I have an array of n different elements in javascript, I know there are n! possible ways to order these elements. I want to know what's the most effective (fastest) algorithm to generate all possible orderings of this array?
I have this code:
var swap = function(array, frstElm, scndElm) {
var temp = array[frstElm];
array[frstElm] = array[scndElm];
array[scndElm] = temp;
}
var permutation = function(array, leftIndex, size) {
var x;
if(leftIndex === size) {
temp = "";
for (var i = 0; i < array.length; i++) {
temp += array[i] + " ";
}
console.log("---------------> " + temp);
} else {
for(x = leftIndex; x < size; x++) {
swap(array, leftIndex, x);
permutation(array, leftIndex + 1, size);
swap(array, leftIndex, x);
}
}
}
arrCities = ["Sidney", "Melbourne", "Queenstown"];
permutation(arrCities, 0, arrCities.length);
And it works, but I guess swapping every item to get the combinations is a bit expensive memory wise, I thought a good way of doing it is just focusing on the indexes of the array and getting all the permutations of the numbers, I'm wondering if there's a way of computing all of them without having to switch elements within the array? I guess recursively is possible to get all of them, I need help to do so.
So for example if I have:
arrCities = ["Sidney", "Melbourne", "Queenstown"];
I want the output to be:
[[012],[021],[102],[120],[201],[210]]
or:
[[0,1,2],
[0,2,1],
[1,0,2],
[1,2,0],
[2,0,1],
[2,1,0]]
I'm reading this:
http://en.wikipedia.org/wiki/Permutation#Algorithms_to_generate_permutations
But Wikipedia has never been good at explaining. I don't understand much of it, I have to say my math level isn't the best.

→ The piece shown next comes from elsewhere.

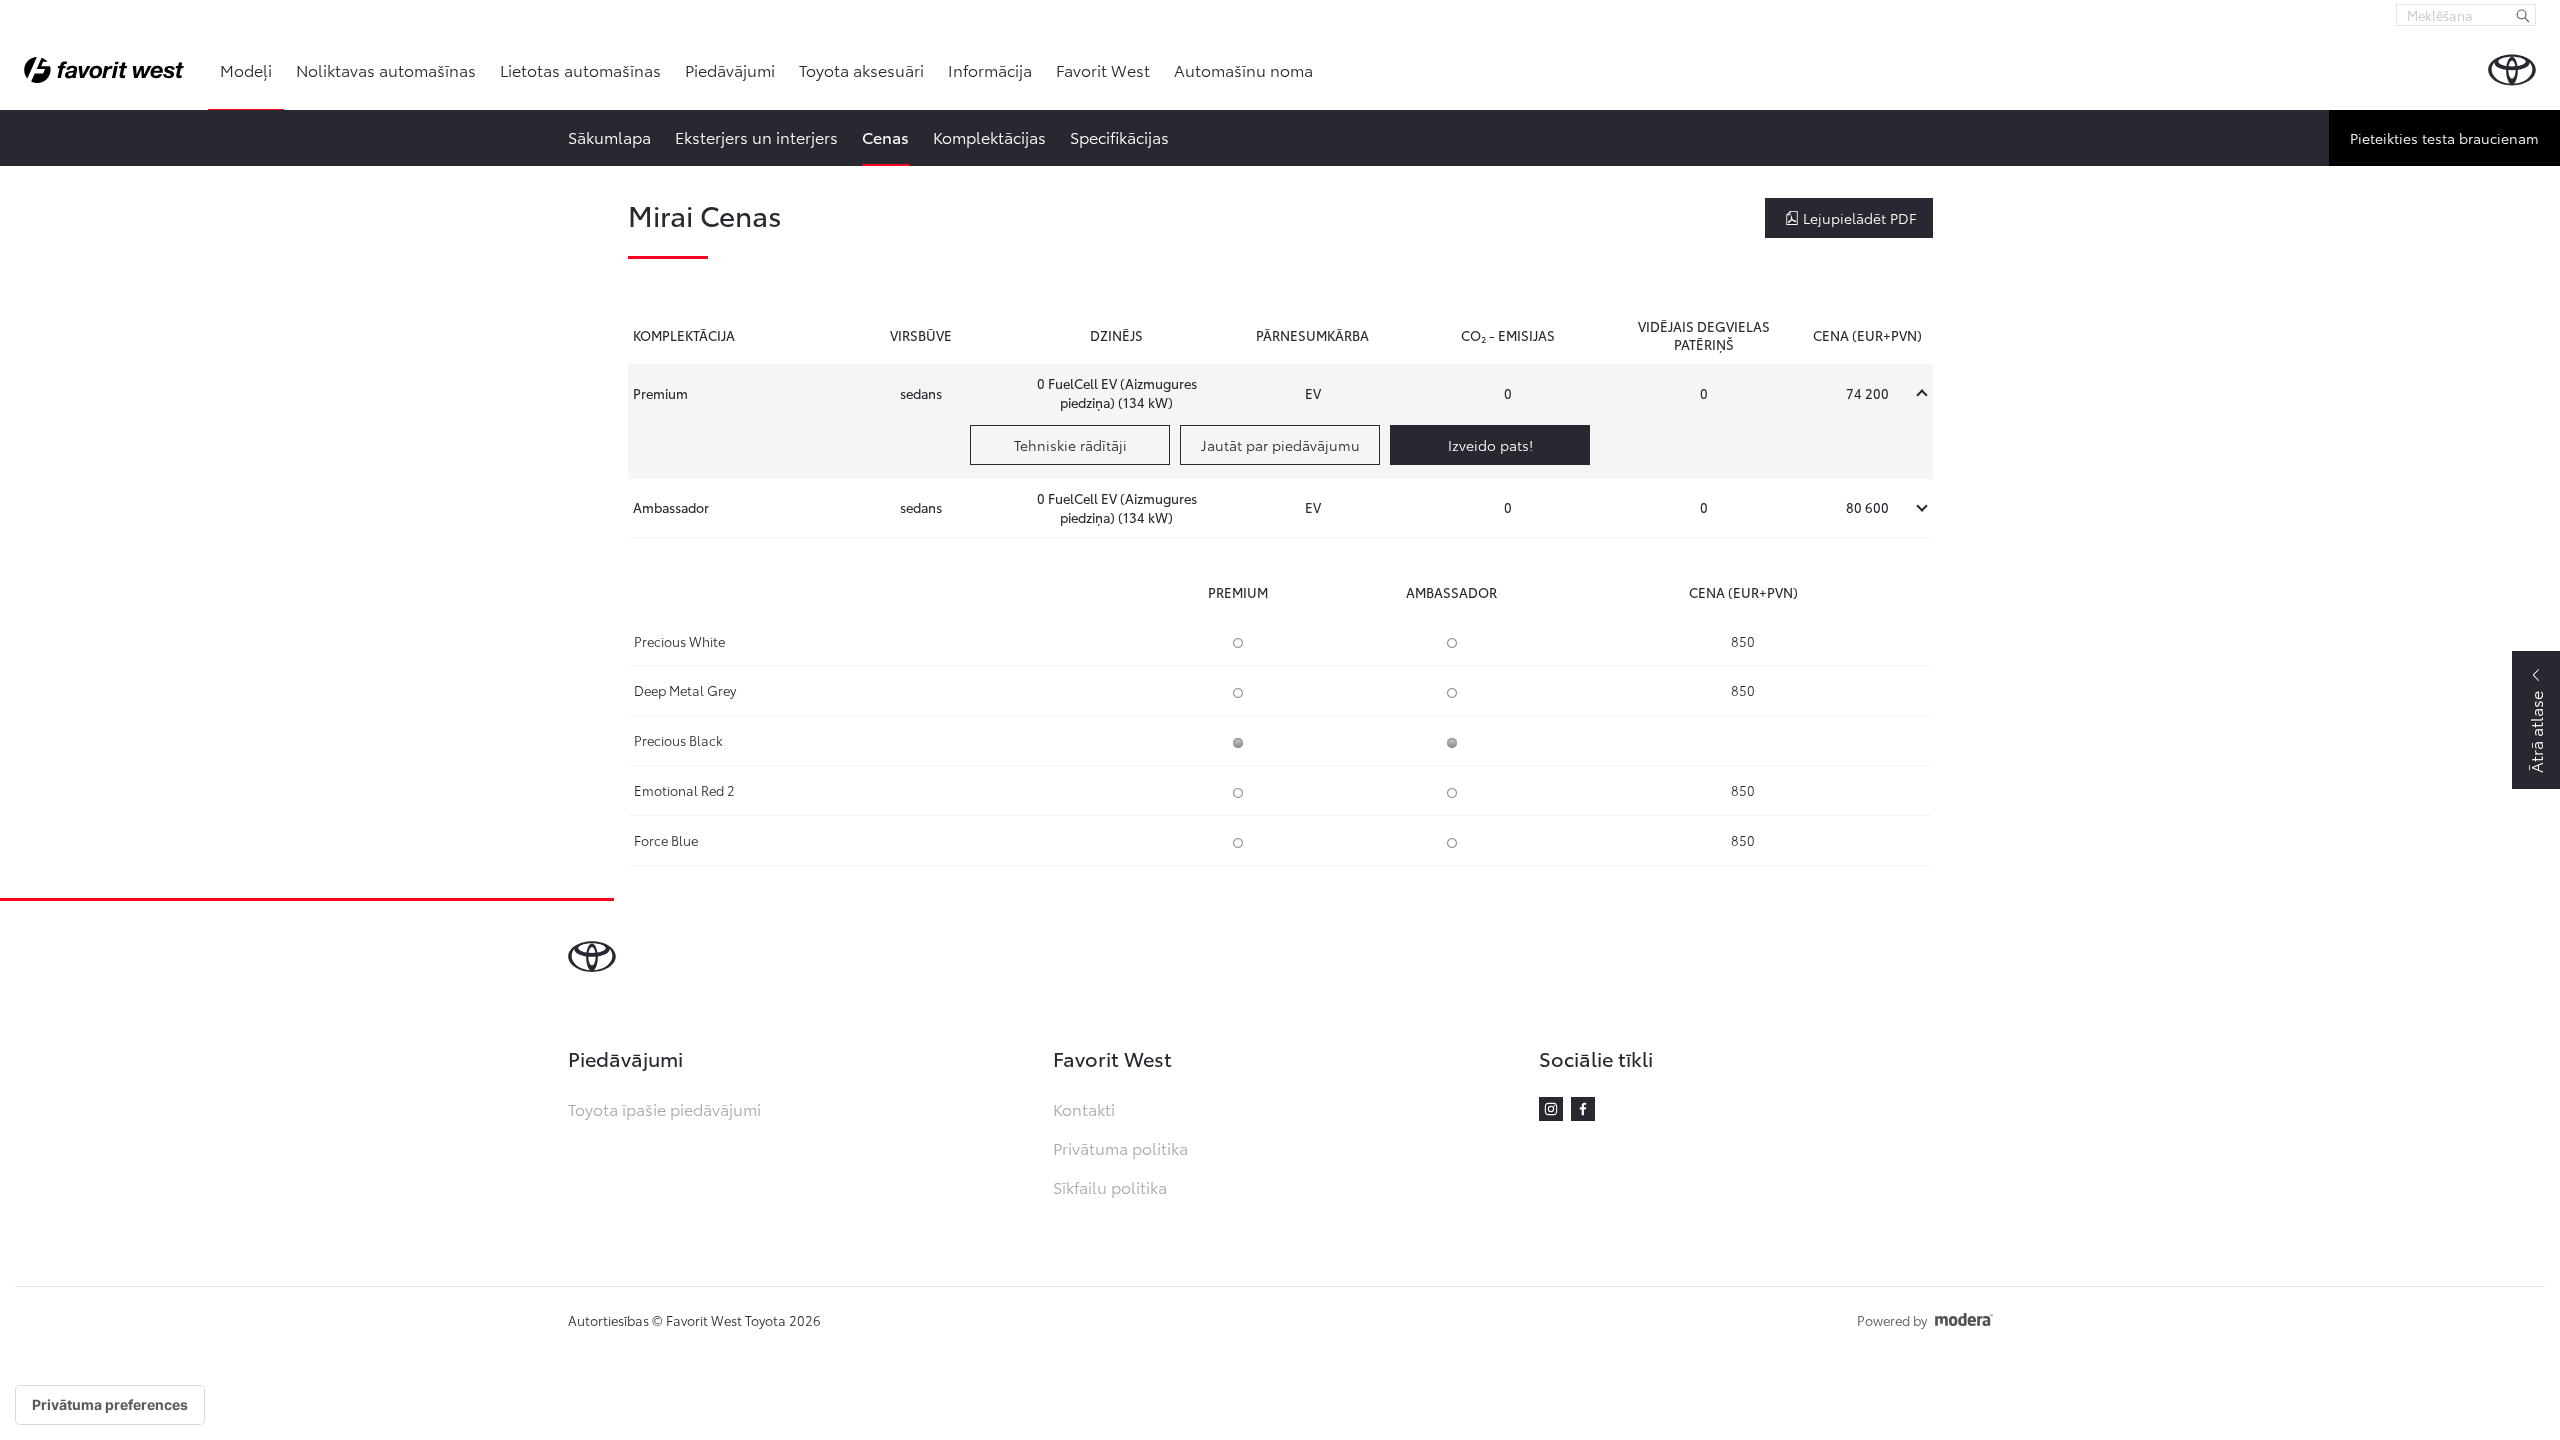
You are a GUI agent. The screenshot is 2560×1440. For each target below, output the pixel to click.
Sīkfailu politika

This function, perm(xs), returns all the permutations of a given array:
function perm(xs) {
let ret = [];
for (let i = 0; i < xs.length; i = i + 1) {
let rest = perm(xs.slice(0, i).concat(xs.slice(i + 1)));
if(!rest.length) {
ret.push([xs[i]])
} else {
for(let j = 0; j < rest.length; j = j + 1) {
ret.push([xs[i]].concat(rest[j]))
}
}
}
return ret;
}
console.log(perm([1,2,3]).join("\n"));
Using Heap's method (you can find it in this paper which your Wikipedia article links to), you can generate all permutations of N elements with runtime complexity in O(N!) and space complexity in O(N). This algorithm is based on swapping elements. AFAIK this is as fast as it gets, there is no faster method to calculate all permutations.
For an implementation and examples, please have a look at my recent answer at the related question "permutations in javascript".
It is just for fun - my recursive solve in one string
const perm = a => a.length ? a.reduce((r, v, i) => [ ...r, ...perm([ ...a.slice(0, i), ...a.slice(i + 1) ]).map(x => [ v, ...x ])], []) : [[]]
This is my version based on le_m's code:
function permute(array) {
Array.prototype.swap = function (index, otherIndex) {
var valueAtIndex = this[index]
this[index] = this[otherIndex]
this[otherIndex] = valueAtIndex
}
var result = [array.slice()]
, length = array.length
for (var i = 1, heap = new Array(length).fill(0)
; i < length
;)
if (heap[i] < i) {
array.swap(i, i % 2 && heap[i])
result.push(array.slice())
heap[i]++
i = 1
} else {
heap[i] = 0
i++
}
return result
}
console.log(permute([1, 2, 3]))
This is my recursive JavaScript implementation of the same algorithm:
Array.prototype.swap = function (index, otherIndex) {
var valueAtIndex = this[index]
this[index] = this[otherIndex]
this[otherIndex] = valueAtIndex
}
Array.prototype.permutation = function permutation(array, n) {
array = array || this
n = n || array.length
var result = []
if (n == 1)
result = [array.slice()]
else {
const nextN = n - 1
for (var i = 0; i < nextN; i++) {
result.push(...permutation(array, nextN))
array.swap(Number(!(n % 2)) && i, nextN)
}
result.push(...permutation(array, nextN))
}
return result
}
console.log([1, 2, 3].permutation())
function permutations(str) {
return (str.length <= 1) ? [str] :
Array.from(new Set(
str.split('')
.map((char, i) => permutations(str.substr(0, i) + str.substr(i + 1)).map(p => char + p))
.reduce((r, x) => r.concat(x), [])
));
}